Subtree of Another Tree

Clarify the problem:

• The problem requires checking whether one binary tree is a subtree of another binary tree.
• We need to implement a function that takes two binary tree nodes as input and returns a boolean indicating whether the second tree is a subtree of the first tree.

Analyze the problem:

• Input: Two binary tree nodes representing the root nodes of the trees.
• Output: A boolean indicating whether the second tree is a subtree of the first tree.
• Constraints: None given.

Design an algorithm:

• We can use a recursive approach to solve this problem.
• We will implement a helper function, isMatch, that checks whether two trees are identical.
• In the main function, isSubtree, we will perform a depth-first search on the first tree to find a node that matches the root of the second tree.
• Whenever we find a matching node, we will call the isMatch function to check if the subtrees rooted at those nodes are identical.
• If we find a matching subtree, we will return True.

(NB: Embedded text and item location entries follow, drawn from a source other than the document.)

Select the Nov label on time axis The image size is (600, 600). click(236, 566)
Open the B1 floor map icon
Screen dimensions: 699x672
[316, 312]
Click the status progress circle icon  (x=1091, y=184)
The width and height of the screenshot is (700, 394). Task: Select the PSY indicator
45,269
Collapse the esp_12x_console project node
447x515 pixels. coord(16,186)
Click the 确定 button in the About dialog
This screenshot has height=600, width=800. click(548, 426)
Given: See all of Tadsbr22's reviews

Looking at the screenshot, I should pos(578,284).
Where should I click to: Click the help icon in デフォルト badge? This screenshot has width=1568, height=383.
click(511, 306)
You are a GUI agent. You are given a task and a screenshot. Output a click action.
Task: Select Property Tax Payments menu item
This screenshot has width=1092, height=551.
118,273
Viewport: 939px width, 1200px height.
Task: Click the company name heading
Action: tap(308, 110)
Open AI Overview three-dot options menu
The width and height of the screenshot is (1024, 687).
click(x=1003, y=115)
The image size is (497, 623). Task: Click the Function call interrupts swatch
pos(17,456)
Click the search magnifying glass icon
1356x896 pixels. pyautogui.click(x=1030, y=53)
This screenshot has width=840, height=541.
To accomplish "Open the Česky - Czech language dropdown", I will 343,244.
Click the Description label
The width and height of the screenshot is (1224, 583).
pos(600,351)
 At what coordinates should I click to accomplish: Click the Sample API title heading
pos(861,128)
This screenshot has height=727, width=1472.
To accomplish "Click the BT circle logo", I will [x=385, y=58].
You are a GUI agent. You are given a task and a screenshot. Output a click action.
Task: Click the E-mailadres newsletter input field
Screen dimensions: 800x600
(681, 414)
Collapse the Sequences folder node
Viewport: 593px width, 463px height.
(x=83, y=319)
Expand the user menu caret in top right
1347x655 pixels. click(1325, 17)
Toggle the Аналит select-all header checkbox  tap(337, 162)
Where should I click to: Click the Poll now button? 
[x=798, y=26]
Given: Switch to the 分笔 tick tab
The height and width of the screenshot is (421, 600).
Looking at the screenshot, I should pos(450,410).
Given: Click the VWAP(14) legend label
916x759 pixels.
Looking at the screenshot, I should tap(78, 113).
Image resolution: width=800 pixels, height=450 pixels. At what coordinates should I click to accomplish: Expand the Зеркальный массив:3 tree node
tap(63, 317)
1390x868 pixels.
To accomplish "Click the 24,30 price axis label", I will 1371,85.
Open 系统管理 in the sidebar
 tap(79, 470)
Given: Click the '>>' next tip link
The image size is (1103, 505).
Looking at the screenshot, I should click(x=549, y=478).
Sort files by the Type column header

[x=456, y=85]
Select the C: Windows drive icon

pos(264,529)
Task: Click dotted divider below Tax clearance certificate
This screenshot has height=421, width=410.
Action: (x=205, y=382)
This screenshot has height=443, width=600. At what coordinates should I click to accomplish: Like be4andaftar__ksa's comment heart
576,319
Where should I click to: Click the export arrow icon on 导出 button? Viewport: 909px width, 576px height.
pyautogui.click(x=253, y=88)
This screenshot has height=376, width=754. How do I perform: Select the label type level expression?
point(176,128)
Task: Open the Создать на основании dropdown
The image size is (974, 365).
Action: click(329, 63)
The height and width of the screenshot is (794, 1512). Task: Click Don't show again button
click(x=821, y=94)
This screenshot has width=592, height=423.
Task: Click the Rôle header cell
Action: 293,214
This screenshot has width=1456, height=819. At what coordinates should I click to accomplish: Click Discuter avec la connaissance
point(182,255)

Otherwise, we continue the search until we have traversed the entire first tree.
• If no matching subtree is found, we return False.

Explain your approach:

• We will implement a helper function called isMatch that checks whether two trees are identical.
• The isMatch function takes two tree nodes, s and t, as input.
• If both nodes are None, we return True since they are considered identical.
• If either node is None or their values differ, we return False.
• We recursively call the isMatch function on the left and right subtrees to check their identicalness.
• In the main function, isSubtree, we will perform a depth-first search on the first tree.
• Whenever we find a node with the same value as the root of the second tree, we call the isMatch function to check if the subtrees rooted at those nodes are identical.
• If we find a matching subtree, we return True. Otherwise, we continue the search until we have traversed the entire first tree.
• If no matching subtree is found, we return False.

Write clean and readable code:

python

class TreeNode:
    def __init__(self, val=0, left=None, right=None):
        self.val = val
        self.left = left
        self.right = right

def isMatch(s, t):
    if s is None and t is None:
        return True
    if s is None or t is None or s.val != t.val:
        return False
    return isMatch(s.left, t.left) and isMatch(s.right, t.right)

def isSubtree(s, t):
    if s is None:
        return False
    if isMatch(s, t):
        return True
    return isSubtree(s.left, t) or isSubtree(s.right, t)

Test your code:

python

# Test case 1
s = TreeNode(3)
s.left = TreeNode(4)
s.right = TreeNode(5)
s.left.left = TreeNode(1)
s.left.right = TreeNode(2)
t = TreeNode(4)
t.left = TreeNode(1)
t.right = TreeNode(2)
# The subtree rooted at node with value 4 is identical to the second tree
assert isSubtree(s, t) == True

# Test case 2
s = TreeNode(3)
s.left = TreeNode(4)
s.right = TreeNode(5)
s.left.left = TreeNode(1)
s.left.right = TreeNode(2)
t = TreeNode(4)
t.left = TreeNode(1)
t.right = TreeNode(3)
# No subtree is identical to the second tree
assert isSubtree(s, t) == False

# Test case 3
s = TreeNode(1)
s.left = TreeNode(2)
s.right = TreeNode(3)
t = TreeNode(1)
t.left = TreeNode(2)
t.right = TreeNode(3)
# The entire tree s is identical to the second tree
assert isSubtree(s, t) == True

I chose these test cases to cover different scenarios:

• Test case 1 checks if a subtree with multiple levels is identified correctly.
• Test case 2 checks if a non-matching subtree is correctly identified.
• Test case 3 checks if the entire tree is identified as a subtree.

Optimize if necessary:

• The algorithm has a time complexity of O(m * n) in the worst case, where m and n are the number of nodes in the first and second trees, respectively.
• There is no further optimization possible for this problem.

Handle error cases:

• The code assumes that the input trees are valid binary trees, but it does not handle cases where the input trees are None or do not follow the binary tree structure.

Discuss complexity analysis:

• Let m and n be the number of nodes in the first and second trees, respectively.
• The time complexity of the solution is O(m * n) in the worst case since we may need to compare each node in the first tree with each node in the second tree.
• The space complexity is O(max(m, n)) due to the recursion stack used by the depth-first search.
• The code solves the problem optimally without any significant trade-offs.